Thoughts for Monday 25th May, 2020

Psalm 99; Leviticus 9:1-11, 22-24; 1 Peter 4:1-6

 Monday 25 May - Rev. Jerry Eve

 If I can begin with our New Testament reading, and particularly with verse 4 where we have ‘wild and reckless living’. I remember a service of worship at a church in Drumchapel led by some young visitors from the United States of America. They were great fun – very enthusiastic, and it fell to one of them to preach a sermon, which he chose to do walking up and down the aisle. His message was basically that he used to be a sinner but now he’s saved. He was about 20 years old, and while we could believe that he was saved, it was difficult to believe that he’d ever been a sinner. He told us a story of having helped himself to a cookie once without asking his Mom.

 I’ve a friend who’s now a retired Head Teacher, but for decades now he’s been extremely active in an organisation called Prison Fellowship Scotland. Each week, along with other volunteers who do the same throughout the country, he visits his local prison, and helps to lead a service of worship. Quite often he’ll arrange for a speaker to come in, and sometimes it’ll be an ex-con, and someone who is able to claim that they used to be a sinner but now they’re saved.

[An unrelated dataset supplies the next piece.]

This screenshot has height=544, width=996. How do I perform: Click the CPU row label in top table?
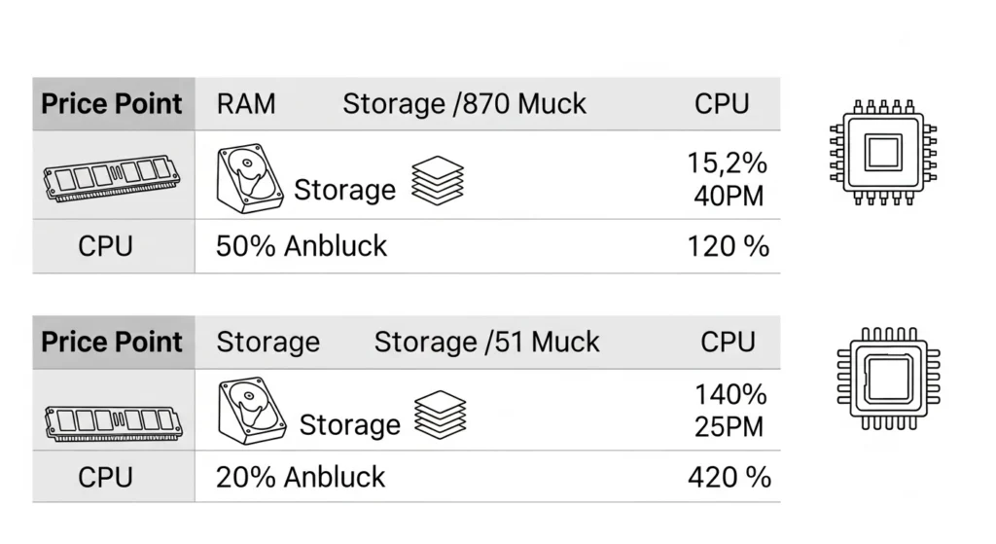[105, 246]
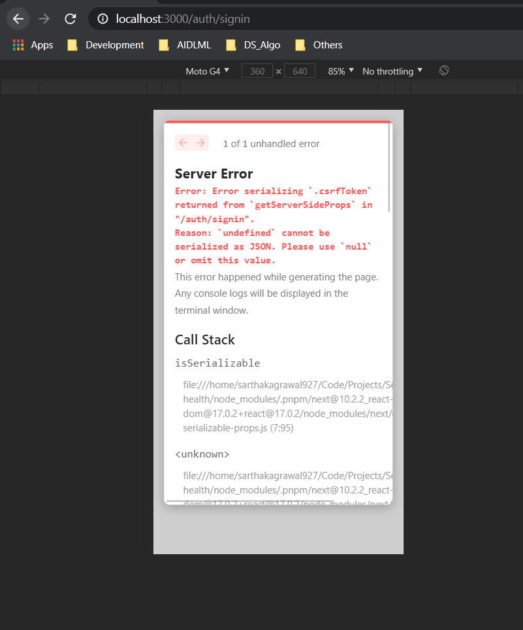Image resolution: width=523 pixels, height=630 pixels.
Task: Open the Moto G4 device selector
Action: pos(207,71)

 The thing is, though, that whether or not we recognise ourselves in the passage from 1 Peter or not – and whether or not we have ever been convicted of (or even committed) a crime – the Bible’s teaching on forgiveness is a spiritual resource we can all benefit from. And so, here in Psalm 99 we have God addressed as ‘a God who forgives’, as well as a reference to those two creatures (called cherubim) whose wings of hammered gold, one for each end, facing each other, covered the lid of the Ark of the Covenant (see Exodus 25:18-20) in the Tent of the Lord’s Presence, and later on in the Holy of Holies in King Solomon’s Temple.

 These cherubim pop up in all sorts of places – guarding, for example, the entrance to the Garden of Eden, and transporting God’s throne in Ezekiel – but do have a look at Hebrews 9:5, where we find that just above those wings is ‘the place where [our] sins are forgiven.’

 Let us pray:

 (and this is a prayer for the >8,000 people there are in Scotland’s prisons at this time, and it comes from the Prison Fellowship website:)

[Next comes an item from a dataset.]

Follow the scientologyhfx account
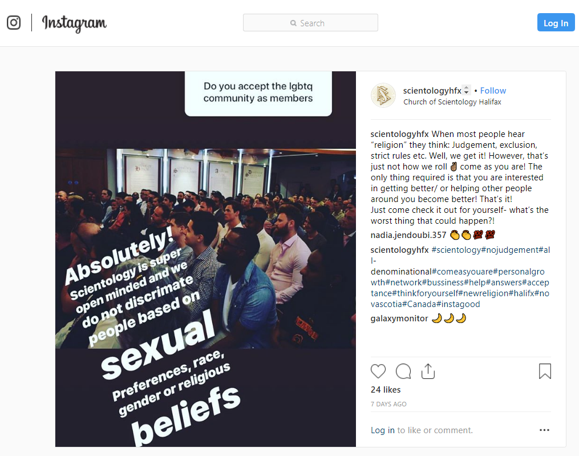 pos(493,91)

 Good health and protection from COVID-19 and other threats.

Correctional facilities to be shielded from negative outside reactions to the pandemic.

 Good mental health for prisoners, who are isolated from their families and the outside world; for correctional officers, who are trying to do their jobs; and for the families of prisoners, who are enduring this pandemic without their loved ones by their sides.

 Peace within prisons and between the men and women incarcerated and correctional staffs.

 Pray for prison medical staffs, who will be on front lines of any in-prison response.